Start of EXCERPTED PASSAGE

Our evaluation prompt assesses five key dimensions:
- Categorization and Context: How well does the summary identify the type of news and provide appropriate context?
- Keyword and Tag Extraction: Does it capture the main topics and themes effectively?
- Sentiment Analysis: How accurately does it reflect the article's tone and emotional content?
- Clarity and Structure: Is the summary well-organized and easy to understand?
- Detail and Completeness: Does it provide a comprehensive overview of the article?
from pydantic import BaseModel
class ScoreCard(BaseModel):
justification: str
categorization: int
keyword_extraction: int
sentiment_analysis: int
clarity_structure: int
detail_completeness: int
def evaluate_summaries(row):
simple_messages = client.prompts.render(
prompt_id="pp-evaluation-acf2ca", #Your Prompt_ID for LLM as a Judge Evaluation Prompt from Portkey Dashboard
variables={
"original_article":row["content"],
"summary":row['simple_summary']
},
)
complex_messages = client.prompts.render(
prompt_id="pp-evaluation-acf2ca", #Your Prompt_ID for LLM as a Judge Evaluation Prompt from Portkey Dashboard
variables={
"original_article":row["content"],
"summary":row['complex_summary']
},
)

End of EXCERPTED PASSAGE

**ACTION ITEM:**
Answer the following questions from the summary-evaluation excerpt above.
(a) Which dimension asks whether a summary is well-organized and easy to understand?
(b) What type is declared for the justification field of ScoreCard?
(c) Which row value is supplied as "summary" when complex_messages is rendered?

Start of DATASET ENTRIES

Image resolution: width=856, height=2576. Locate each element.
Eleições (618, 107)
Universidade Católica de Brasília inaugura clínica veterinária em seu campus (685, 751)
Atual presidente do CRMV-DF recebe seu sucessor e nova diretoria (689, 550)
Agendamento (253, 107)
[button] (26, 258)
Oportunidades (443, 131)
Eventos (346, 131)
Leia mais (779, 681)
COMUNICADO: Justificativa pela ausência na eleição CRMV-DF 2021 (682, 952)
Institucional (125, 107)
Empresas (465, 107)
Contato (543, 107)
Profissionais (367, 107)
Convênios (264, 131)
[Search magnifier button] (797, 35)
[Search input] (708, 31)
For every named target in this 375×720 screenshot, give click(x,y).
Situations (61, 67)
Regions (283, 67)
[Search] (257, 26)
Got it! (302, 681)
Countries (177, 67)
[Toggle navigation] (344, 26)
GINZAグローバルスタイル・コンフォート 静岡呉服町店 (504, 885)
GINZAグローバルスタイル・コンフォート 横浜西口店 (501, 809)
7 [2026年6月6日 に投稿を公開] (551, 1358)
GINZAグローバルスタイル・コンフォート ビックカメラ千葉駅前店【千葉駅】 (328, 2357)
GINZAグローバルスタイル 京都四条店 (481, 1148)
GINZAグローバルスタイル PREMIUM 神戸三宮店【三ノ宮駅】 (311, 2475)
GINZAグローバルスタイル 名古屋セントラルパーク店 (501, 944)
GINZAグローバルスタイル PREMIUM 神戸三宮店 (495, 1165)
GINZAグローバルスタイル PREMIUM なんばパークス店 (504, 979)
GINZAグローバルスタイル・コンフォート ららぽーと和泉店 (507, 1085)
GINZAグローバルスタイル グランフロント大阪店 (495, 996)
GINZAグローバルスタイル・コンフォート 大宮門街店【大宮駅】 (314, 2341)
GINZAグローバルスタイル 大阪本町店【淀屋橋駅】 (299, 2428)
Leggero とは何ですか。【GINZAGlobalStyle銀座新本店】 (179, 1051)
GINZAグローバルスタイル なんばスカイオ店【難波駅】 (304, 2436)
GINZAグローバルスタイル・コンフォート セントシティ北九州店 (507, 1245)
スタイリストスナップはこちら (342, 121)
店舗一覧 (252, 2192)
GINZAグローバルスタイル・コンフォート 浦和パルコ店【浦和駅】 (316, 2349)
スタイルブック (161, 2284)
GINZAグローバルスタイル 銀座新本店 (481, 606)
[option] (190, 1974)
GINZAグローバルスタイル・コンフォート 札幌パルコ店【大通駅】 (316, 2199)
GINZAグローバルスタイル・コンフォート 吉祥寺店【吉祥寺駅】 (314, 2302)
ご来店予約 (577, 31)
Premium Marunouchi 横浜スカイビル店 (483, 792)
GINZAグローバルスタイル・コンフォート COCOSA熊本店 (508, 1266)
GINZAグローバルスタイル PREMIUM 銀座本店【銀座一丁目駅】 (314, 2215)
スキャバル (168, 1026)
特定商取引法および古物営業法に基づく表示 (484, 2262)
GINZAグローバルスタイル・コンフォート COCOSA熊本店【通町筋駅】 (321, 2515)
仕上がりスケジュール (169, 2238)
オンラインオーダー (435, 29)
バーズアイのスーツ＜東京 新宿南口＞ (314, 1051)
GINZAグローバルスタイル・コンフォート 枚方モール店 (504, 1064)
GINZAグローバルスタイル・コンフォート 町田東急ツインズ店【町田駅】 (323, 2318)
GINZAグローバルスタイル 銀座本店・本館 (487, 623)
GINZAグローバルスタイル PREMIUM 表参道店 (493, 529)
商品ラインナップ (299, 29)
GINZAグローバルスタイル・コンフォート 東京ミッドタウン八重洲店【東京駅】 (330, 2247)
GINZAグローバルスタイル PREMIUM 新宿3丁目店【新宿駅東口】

End of DATASET ENTRIES

**ANSWER BOX:**
(a) Clarity and Structure
(b) str
(c) row['complex_summary']